::: SOURCE RECORDS :::
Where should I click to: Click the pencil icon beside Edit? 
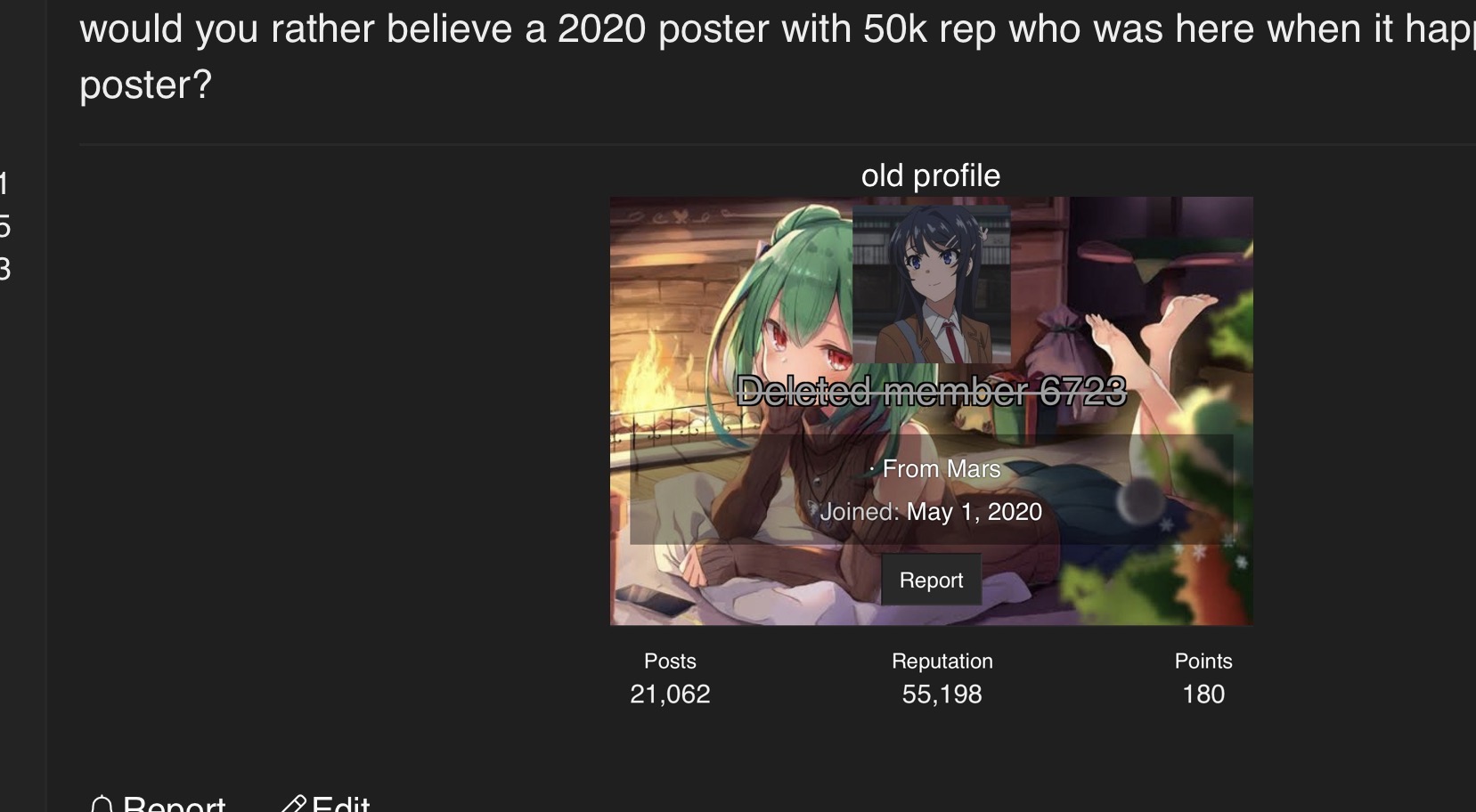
:::
::: SOURCE RECORDS :::
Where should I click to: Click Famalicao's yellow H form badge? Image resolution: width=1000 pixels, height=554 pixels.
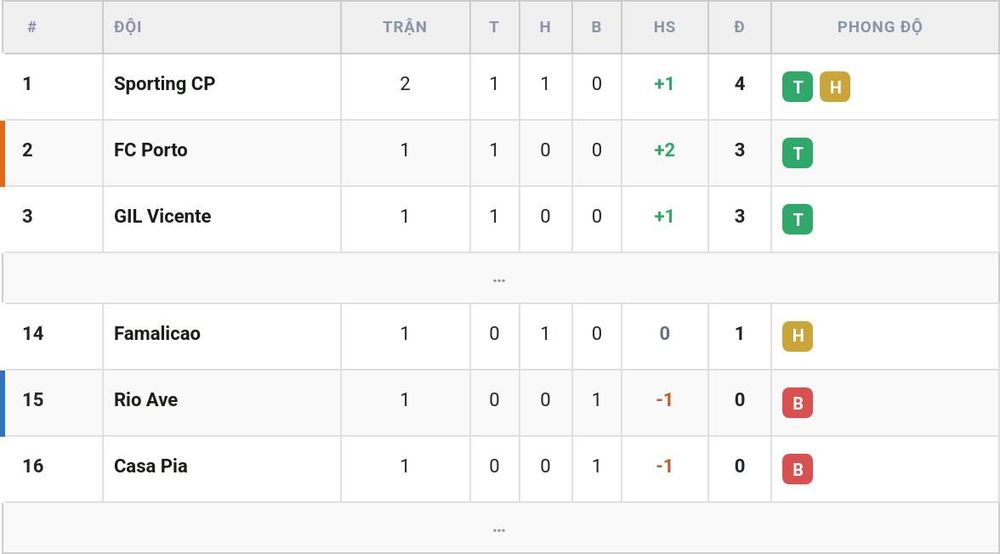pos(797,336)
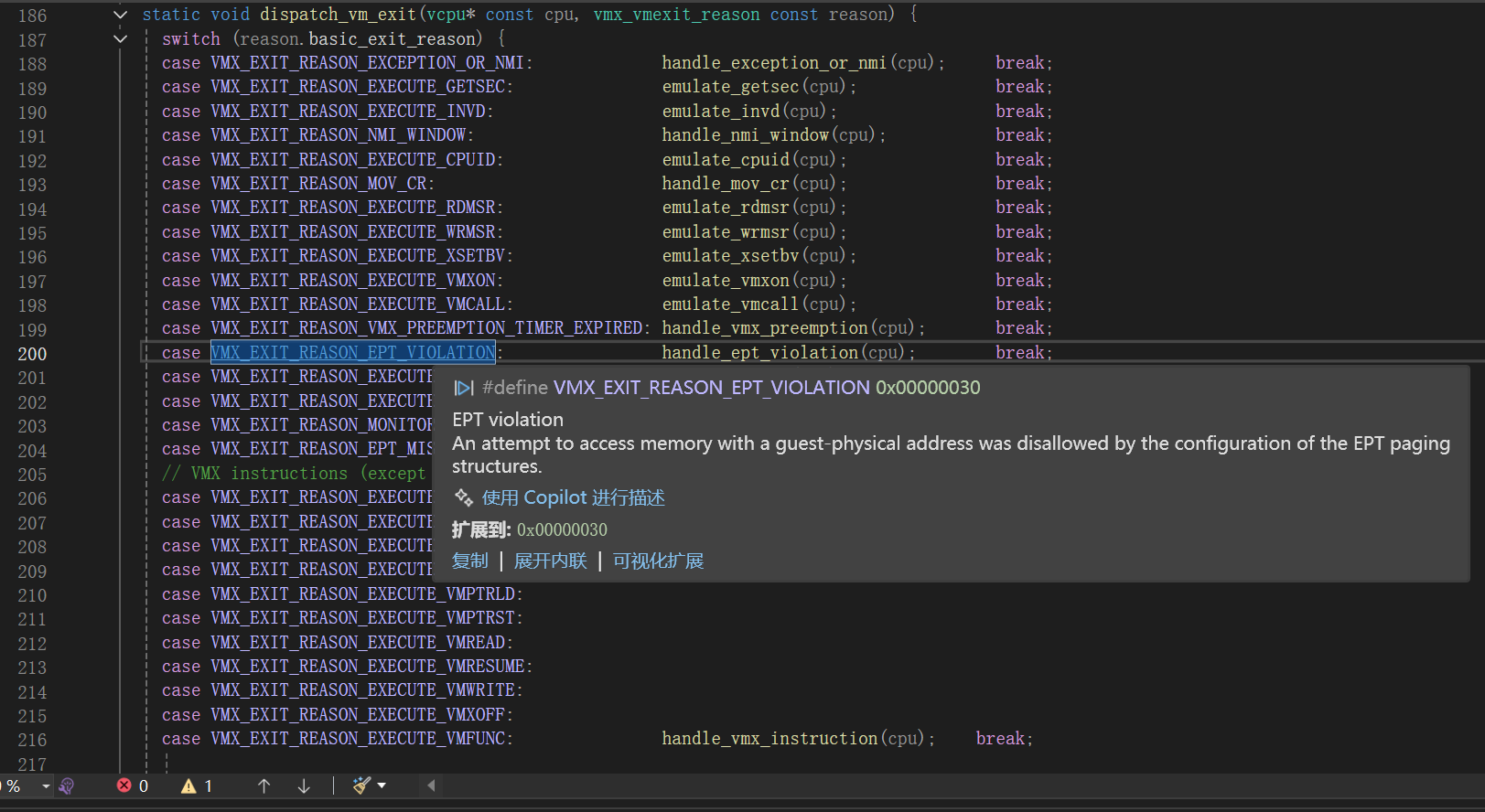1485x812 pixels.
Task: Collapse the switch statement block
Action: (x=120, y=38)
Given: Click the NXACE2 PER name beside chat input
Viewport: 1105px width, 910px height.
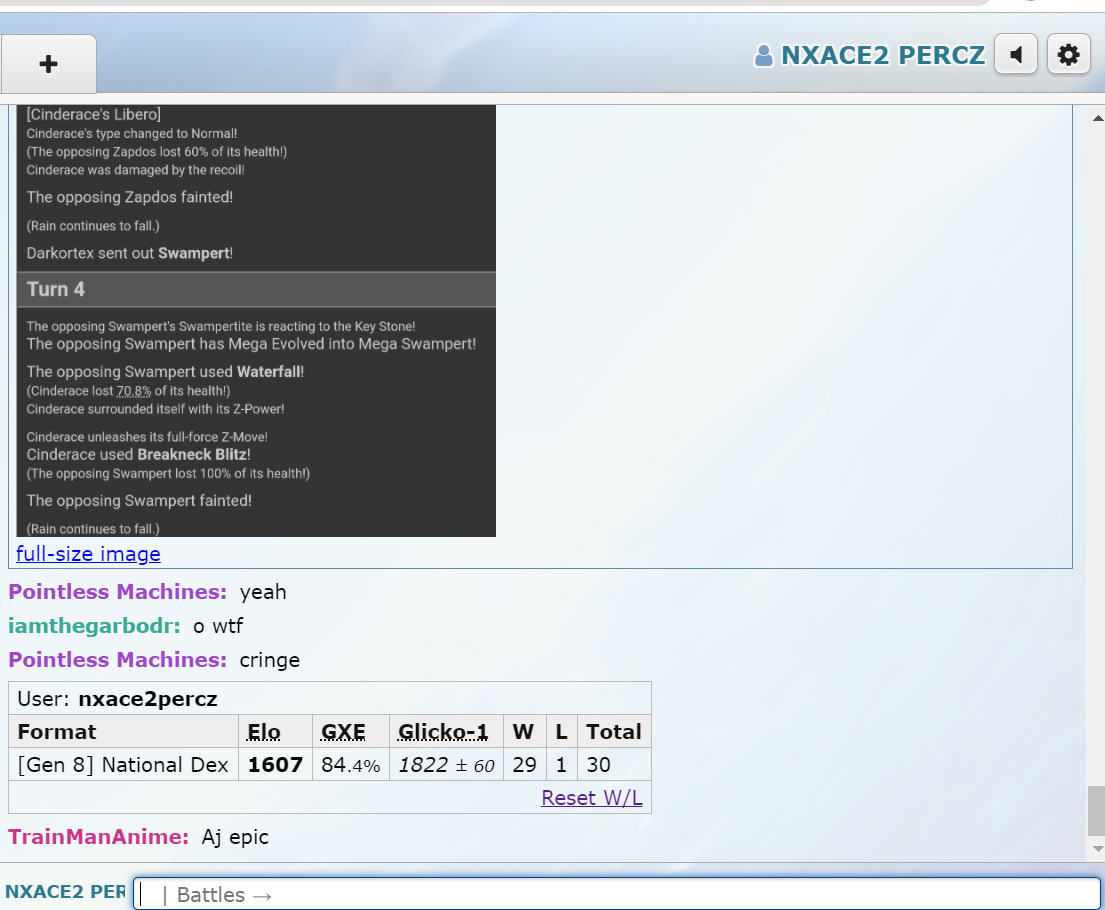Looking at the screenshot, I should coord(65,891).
:::
::: SOURCE RECORDS :::
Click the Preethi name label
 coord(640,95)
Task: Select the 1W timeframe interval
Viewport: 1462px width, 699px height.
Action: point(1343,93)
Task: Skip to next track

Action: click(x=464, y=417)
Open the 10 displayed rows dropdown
:::
**WRITTEN INSTRUCTION**
Please reproduce verbatim the items from the line with "Click the Preethi name label" up to and including the line with "Open the 10 displayed rows dropdown".

**TASK RESULT**
Click the Preethi name label
 coord(640,95)
Task: Select the 1W timeframe interval
Viewport: 1462px width, 699px height.
Action: point(1343,93)
Task: Skip to next track

Action: click(x=464, y=417)
Open the 10 displayed rows dropdown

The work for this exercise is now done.